Anhinga don’t have oil on their wings like other birds to repel water and keep dry, and that is how anhinga can swim under water unlike other birds.  Because of this it has to periodically dry its wings in the sun.  You can read about them here.  See an anhinga in underwater action in this video (I did not shoot this - I wish I's so beautiful)
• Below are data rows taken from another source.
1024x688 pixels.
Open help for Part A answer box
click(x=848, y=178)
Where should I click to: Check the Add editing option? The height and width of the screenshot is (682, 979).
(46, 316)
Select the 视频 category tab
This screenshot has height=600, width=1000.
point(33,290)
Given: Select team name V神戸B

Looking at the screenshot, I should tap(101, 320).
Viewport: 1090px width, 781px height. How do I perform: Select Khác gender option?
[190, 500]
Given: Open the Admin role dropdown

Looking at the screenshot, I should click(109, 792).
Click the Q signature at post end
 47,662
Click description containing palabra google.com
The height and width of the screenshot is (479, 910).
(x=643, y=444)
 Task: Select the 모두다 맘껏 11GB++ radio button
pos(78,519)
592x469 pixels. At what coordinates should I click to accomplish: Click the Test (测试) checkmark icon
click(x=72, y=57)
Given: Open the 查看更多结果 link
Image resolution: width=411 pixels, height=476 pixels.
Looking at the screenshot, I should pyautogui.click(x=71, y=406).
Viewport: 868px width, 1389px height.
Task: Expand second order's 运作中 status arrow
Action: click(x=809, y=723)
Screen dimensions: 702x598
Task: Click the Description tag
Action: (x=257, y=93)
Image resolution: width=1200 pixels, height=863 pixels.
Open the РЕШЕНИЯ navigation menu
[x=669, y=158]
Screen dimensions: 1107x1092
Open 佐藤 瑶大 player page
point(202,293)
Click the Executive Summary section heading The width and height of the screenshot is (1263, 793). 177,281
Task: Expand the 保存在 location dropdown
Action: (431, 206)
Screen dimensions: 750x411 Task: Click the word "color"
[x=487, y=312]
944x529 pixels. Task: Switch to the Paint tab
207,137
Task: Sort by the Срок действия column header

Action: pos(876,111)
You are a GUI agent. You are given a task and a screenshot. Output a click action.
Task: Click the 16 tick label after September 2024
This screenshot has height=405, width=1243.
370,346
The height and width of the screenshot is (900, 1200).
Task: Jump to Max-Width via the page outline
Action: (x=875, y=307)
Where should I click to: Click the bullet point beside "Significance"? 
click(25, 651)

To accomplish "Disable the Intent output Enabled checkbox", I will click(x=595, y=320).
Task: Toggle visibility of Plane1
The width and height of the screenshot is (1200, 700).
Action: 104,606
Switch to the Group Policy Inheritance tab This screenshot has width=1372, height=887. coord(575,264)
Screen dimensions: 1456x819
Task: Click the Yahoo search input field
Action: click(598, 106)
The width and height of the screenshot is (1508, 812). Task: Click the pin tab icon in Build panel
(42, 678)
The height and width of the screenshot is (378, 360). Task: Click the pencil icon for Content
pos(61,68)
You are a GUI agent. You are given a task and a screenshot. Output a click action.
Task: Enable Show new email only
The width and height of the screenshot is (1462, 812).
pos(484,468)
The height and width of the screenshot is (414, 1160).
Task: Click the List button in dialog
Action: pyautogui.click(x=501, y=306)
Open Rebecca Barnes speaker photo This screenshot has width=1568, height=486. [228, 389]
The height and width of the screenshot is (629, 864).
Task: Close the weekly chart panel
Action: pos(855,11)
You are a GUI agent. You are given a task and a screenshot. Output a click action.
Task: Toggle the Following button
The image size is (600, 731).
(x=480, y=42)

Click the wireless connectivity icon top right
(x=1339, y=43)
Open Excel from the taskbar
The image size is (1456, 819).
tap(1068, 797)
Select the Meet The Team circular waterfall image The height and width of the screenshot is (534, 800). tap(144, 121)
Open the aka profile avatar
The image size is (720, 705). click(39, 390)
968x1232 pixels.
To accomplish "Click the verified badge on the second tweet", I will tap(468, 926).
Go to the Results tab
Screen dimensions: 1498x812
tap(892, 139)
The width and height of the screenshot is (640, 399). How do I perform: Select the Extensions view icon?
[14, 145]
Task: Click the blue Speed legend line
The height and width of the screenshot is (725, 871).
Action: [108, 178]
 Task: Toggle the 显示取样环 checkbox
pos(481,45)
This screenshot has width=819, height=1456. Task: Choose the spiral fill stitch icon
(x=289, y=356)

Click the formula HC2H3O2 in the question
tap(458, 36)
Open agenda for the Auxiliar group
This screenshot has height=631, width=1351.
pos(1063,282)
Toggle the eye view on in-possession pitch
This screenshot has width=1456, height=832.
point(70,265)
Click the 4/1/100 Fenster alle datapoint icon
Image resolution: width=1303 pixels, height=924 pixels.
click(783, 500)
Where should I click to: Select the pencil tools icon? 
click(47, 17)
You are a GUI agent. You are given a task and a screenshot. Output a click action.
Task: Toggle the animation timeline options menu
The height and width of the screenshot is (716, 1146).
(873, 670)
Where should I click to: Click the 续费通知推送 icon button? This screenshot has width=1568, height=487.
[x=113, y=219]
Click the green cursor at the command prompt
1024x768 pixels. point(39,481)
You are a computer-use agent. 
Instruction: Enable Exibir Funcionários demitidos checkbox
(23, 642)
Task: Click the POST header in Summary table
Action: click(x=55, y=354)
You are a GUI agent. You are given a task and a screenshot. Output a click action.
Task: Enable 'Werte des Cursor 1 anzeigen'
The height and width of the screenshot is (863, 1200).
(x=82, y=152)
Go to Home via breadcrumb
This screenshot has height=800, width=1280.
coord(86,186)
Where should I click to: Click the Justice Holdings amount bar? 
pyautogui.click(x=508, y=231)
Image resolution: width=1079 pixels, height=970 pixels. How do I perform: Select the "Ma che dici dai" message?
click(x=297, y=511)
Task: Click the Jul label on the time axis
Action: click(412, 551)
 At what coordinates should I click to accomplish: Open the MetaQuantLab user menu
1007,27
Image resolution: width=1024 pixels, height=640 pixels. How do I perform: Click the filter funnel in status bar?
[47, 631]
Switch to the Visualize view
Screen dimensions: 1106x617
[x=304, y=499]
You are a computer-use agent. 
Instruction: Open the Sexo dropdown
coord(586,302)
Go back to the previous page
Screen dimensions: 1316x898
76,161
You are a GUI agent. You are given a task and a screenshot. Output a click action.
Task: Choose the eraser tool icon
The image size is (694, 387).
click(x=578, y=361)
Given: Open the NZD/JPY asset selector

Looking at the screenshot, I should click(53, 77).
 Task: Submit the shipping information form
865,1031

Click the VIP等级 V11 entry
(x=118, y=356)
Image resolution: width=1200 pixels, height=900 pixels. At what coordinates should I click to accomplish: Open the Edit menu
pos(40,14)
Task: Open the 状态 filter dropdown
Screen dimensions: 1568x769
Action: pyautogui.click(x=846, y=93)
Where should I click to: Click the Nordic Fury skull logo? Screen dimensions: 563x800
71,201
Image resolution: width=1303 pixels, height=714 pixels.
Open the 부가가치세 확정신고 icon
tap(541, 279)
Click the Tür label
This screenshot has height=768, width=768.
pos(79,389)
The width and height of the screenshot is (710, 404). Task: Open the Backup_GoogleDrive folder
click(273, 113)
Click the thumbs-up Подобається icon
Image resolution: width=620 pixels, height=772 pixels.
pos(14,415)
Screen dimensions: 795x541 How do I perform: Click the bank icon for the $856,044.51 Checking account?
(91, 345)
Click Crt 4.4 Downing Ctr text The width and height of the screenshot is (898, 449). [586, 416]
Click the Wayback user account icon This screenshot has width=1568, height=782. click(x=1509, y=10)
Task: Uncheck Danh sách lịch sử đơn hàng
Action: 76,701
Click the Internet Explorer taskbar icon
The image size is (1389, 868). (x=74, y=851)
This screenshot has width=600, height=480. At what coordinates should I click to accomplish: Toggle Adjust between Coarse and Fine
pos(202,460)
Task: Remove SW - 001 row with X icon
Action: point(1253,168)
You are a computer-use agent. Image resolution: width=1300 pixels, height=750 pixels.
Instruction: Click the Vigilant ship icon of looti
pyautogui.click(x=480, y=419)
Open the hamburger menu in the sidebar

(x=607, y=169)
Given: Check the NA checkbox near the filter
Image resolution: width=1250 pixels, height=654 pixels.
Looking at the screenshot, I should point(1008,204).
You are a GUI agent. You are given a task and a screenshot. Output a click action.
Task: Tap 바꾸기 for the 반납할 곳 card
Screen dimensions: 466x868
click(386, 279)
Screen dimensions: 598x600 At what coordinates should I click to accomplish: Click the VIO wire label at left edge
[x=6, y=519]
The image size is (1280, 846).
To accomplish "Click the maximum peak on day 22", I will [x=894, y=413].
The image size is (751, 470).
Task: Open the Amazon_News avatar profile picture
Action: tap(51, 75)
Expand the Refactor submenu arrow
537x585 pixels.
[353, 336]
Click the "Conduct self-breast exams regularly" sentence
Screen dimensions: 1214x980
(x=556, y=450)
Looking at this cycle of getting wet and drying of anhinga, I was thinking to myself that I have a lesson to learn here.  Anhinga lives both in air and water, it needs both to survive.  Going under water makes it wet and soggy, but it comes out and dries itself in the sun and goes right back to what it has to do – get under water to eat!  Why can't I be like that?  I have a part of life that I enjoy and some parts of life that I tolerate and get through.  Sometimes I feel that a lot of people are tolerating a lot in life and enjoying very little of it...(although I do hope we always have lots to enjoy in life!).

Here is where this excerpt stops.